Member of the National Assembly of South Africa
- In office 22 May 2019 – 18 June 2020
- Succeeded by: Dave Bryant

Permanent delegate to the National Council of Provinces from the Western Cape
- In office 22 May 2014 – 7 May 2019

Personal details
- Died: 19 June 2020 Cape Town, South Africa
- Party: Democratic Alliance (Until 2020; her death)
- Children: 2
- Profession: Educator Politician

= Thandi Mpambo-Sibhukwana =

South African educator and legislator (died 2020)

Thandi Gloria Mpambo-Sibhukwana (died 19 June 2020) was a South African educator and legislator.

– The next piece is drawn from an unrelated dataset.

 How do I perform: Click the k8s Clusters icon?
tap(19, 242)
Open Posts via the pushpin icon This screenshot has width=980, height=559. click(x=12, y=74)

She was a permanent delegate to the National Council of Provinces from 2014 to 2019 and a Member of the National Assembly of South Africa from 2019 until her death in 2020. She was a member of the Democratic Alliance (DA) and a member of the Portfolio Committee on Social Development.

==Career==
Mpambo-Sibhukwana worked as an isiXhosa teacher at Wynberg Girls' High School until 2010 when she accepted a position at the Western Cape provincial government.

==Political career==
She joined the Democratic Alliance and became a Member of the National Council of Provinces, the upper house of parliament, in May 2014. She was part of the Western Cape provincial delegation. Mpambo-Sibhukwana was elected to lower house, the National Assembly, in May 2019.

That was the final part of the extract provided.